En una misma jornada, Obama no sólo ratificó la cuestionada reforma de salud, que los republicanos resisten por entender que subirá el déficit fiscal, sino que también ratificó el cronograma de retiro de las tropas norteamericanas de Irak.

"La reforma del sistema de salud será aprobada este año", dijo Obama, al comenzar una conferencia de prensa (la cuarta en seis meses), que generó tal expectativa que los asientos se agotaron en cuestión de segundos.

El presidente dio respuestas muy largas y casi todas fueron sobre el sistema de salud. "Hay mucho gasto público y por eso necesitamos esta reforma. La aprobaremos este año y no será una reforma que contribuya a aumentar el déficit presupuestario del país", dijo Obama, en desafío a la oposición republicana, que lo acusa de ser el presidente "más despilfarrador" de la historia.

Hay dudas de que el cronograma con el que ayer se comprometió Obama pueda cumplirse. El país padece ahora un déficit de un billón de dólares y el argumento opositor es que el plan duplicará ese enorme agujero en pocos años.

Lo que Obama pretende es garantizar cobertura médica en una sociedad donde 40 millones de personas carecen por completo de ella. Y que resulta cara e ineficiente para buena parte del resto de la población.
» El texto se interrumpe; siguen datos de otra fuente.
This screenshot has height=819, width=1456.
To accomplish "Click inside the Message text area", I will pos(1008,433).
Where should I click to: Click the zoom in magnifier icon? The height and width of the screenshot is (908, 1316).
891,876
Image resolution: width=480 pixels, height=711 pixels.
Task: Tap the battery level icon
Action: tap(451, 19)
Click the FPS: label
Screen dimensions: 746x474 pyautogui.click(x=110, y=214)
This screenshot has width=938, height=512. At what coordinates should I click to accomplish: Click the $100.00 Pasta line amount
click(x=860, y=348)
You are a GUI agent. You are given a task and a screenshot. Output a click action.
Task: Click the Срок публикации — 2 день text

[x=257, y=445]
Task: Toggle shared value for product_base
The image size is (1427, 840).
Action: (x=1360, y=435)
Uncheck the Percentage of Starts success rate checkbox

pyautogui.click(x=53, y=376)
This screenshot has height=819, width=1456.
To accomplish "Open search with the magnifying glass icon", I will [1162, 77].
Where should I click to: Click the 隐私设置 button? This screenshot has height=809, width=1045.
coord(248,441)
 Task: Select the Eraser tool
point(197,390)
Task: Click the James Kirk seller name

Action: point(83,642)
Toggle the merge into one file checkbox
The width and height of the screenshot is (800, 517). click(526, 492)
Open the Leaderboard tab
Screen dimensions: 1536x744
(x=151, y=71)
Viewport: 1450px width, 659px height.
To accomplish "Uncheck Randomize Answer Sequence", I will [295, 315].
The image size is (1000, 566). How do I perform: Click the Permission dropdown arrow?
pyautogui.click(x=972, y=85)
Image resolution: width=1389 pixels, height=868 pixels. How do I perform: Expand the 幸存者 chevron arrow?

"Si no cambiamos, no mejoraremos", dijo Obama, al apuntar al meollo de la cuestión: la ineficacia y costo del sistema de salud. "Entiendo que la gente sienta incertidumbre y desconfianza, pero mi esperanza es que crezca la convicción de que el cambio puede hacerse", dijo.

"Tenemos que apurarnos con esto. Todos los días recibo cartas de personas pidiendo ayuda. Y en un país como el nuestro, eso no es correcto. Por eso quiero apurarme", dijo Obama cuando se le preguntó si "corría" con el tema para no perder sustento político.

La otra promesa que ratificó ayer fue retirar las tropas norteamericanas de Irak para fines de 2011. Eso confirmó un cronograma que no pocos partidarios demócratas consideran precipitado. El presidente dijo que la retirada se habrá completado para fines de 2011, pese a que habrá que pasar "días duros" antes de llegar a eso. Obama habló tras recibir en su despacho al primer ministro iraquí, Nouri al-Maliki, en un encuentro con el que, según se indicó, la Casa Blanca quería subrayar una mejora en la relación bilateral.

Pero la cuestión estrella ayer fue la reforma sanitaria, que viene castigando la imagen del presidente y de la que decidió salir al cruce en una conferencia de prensa.

Según Obama, los cerca de 48 millones de estadounidenses que carecen de cobertura sanitaria están esperando liderazgo. Al entrar de lleno en la política, apuntó a las críticas de senadores republicanos que esta semana aseguraron que si conseguían evitar la reforma asestarían "una derrota irreversible" para Obama.

"Esto no gira en torno de mí. Yo ya tengo un seguro médico estupendo, como lo tiene cada congresista", ironizó el presidente. "La reforma gira en torno de cada estadounidense que alguna vez ha temido perder su cobertura si contrae una enfermedad grave o si pierde su empleo. Este debate no es un juego", dijo. Y eso pareció una referencia clara al retroceso que esta semana tuvo Obama en las encuestas, castigado por las dudas de que pueda ser capaz de llevar adelante la reforma a la que ayer, prácticamente, supeditó buena parte del futuro de su gestión.